Crise sociale en Martinique: le couvre-feu prolongé par la préfecture jusqu'au lundi 21 octobre
Cette photographie montre la ligne d'horizon de Fort-de-France, sur l'île française de la Martinique, dans les Caraïbes, le 25 septembre 2024. - Ed JONES / AFP
Le préfet de Martinique a prolongé le couvre-feu de 21 heures à 5 heures à compter de ce lundi 14 octobre et ce jusqu'au lundi 21 octobre sur tout le territoire insulaire après les violences urbaines de ces derniers jours, a annoncé la préfecture dans un communiqué.
Seules "des exceptions à l'interdiction de circuler seront tolérées pour des motifs impérieux de santé et dans le cadre des activités professionnelles", précise le communiqué.
"Aucun incident notable" ce week-end
Le préfet a également prolongé l'interdiction de l'achat, la vente et le transport au détail de carburant et produits explosifs notamment, ainsi que "l'importation, l'achat, la vente, le transport et l'utilisation d'artifices" et autres articles pyrotechniques.Un couvre-feu nocturne sur toute l'île avait été instauré le 10 octobre.
L'île antillaise de près de 350.000 habitants est en proie depuis début septembre à une mobilisation sociale qui a dégénéré en violences urbaines contre le prix des produits alimentaires, 40% plus chers que dans l'Hexagone.
"Aucun incident notable" n'a cependant été relevé par la police et la gendarmerie au cours des dernières 48 heures, avait indiqué la préfecture plus tôt dans la journée.
"Les opérations de levée des barrages et de nettoyage des voies se poursuivent à un bon rythme" et "l'approvisionnement en carburant dans les stations-service s'effectue désormais dans des conditions normales", avait ajouté la même source.

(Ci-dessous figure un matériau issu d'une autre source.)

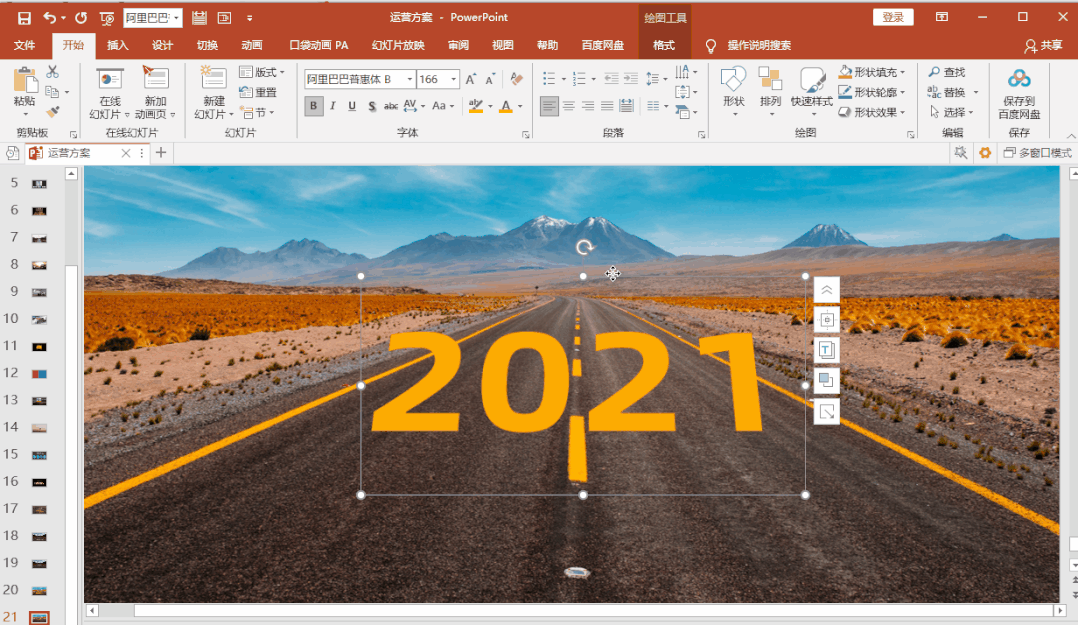Open the 版式 layout dropdown
This screenshot has width=1078, height=625.
point(263,72)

Une réunion de négociation annulée ce mardi
L'académie de Martinique a par ailleurs annoncé lundi dans un communiqué le "retour progressif des enseignements en présentiel" dans tous les établissements du primaire et du secondaire à compter de mardi "si le contexte sécuritaire demeure favorable".

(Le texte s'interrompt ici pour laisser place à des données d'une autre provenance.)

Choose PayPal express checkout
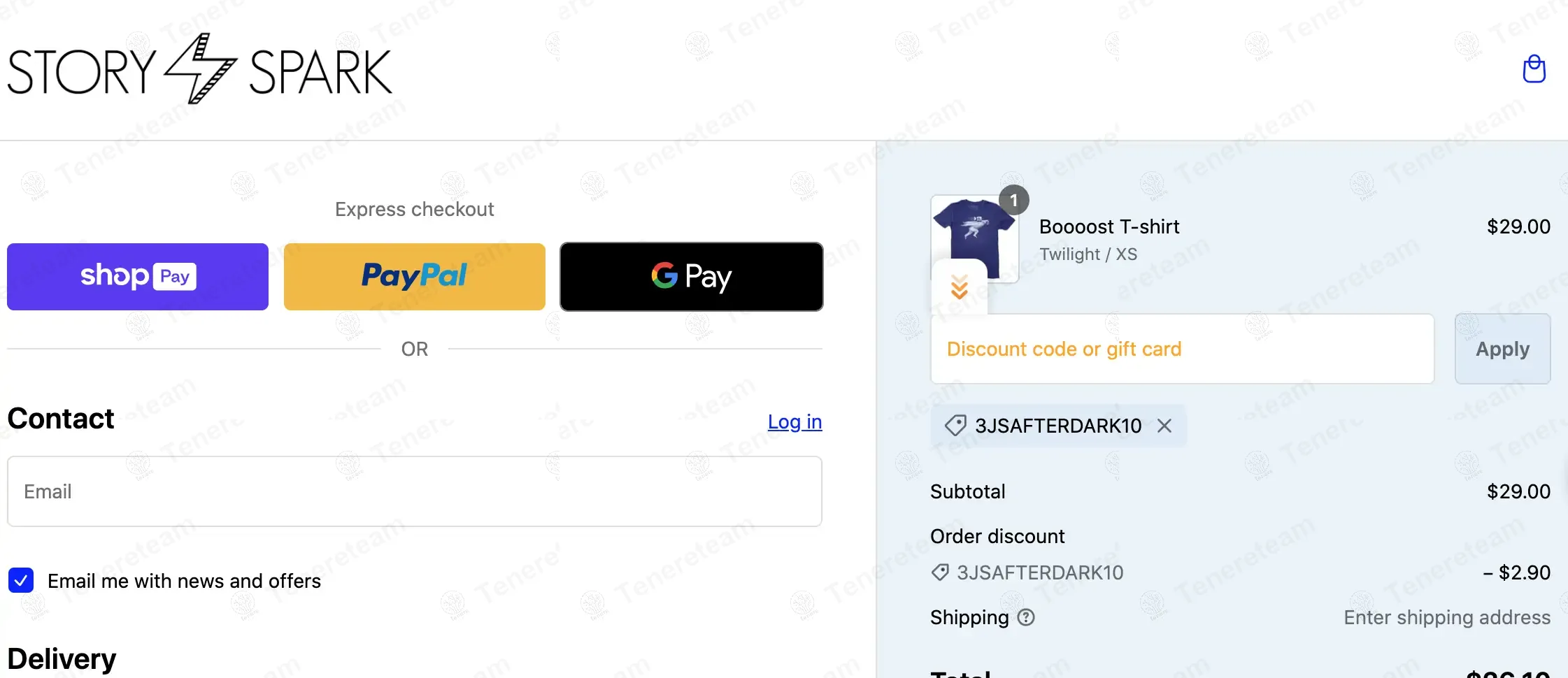1568x678 pixels. pos(414,277)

Prévue mardi, la septième réunion de négociation entre l'État et les acteurs locaux (militants, grande distributions, élus) pour faire baisser le coût de la vie n'aura finalement pas lieu, faute de "nouvelle proposition concrète et viable", a indiqué lundi soir le président du conseil exécutif de Martinique, Serge Letchimy.
Le collectif militant Rassemblement pour la protection des peuples et des ressources afro-caribéens (RPPRAC) réclame que les distributeurs s'engagent à ne pas dépasser un certain différentiel de prix sur "tout l'alimentaire" alors que le document de travail actuel évoque seulement 54 familles de produits concernées.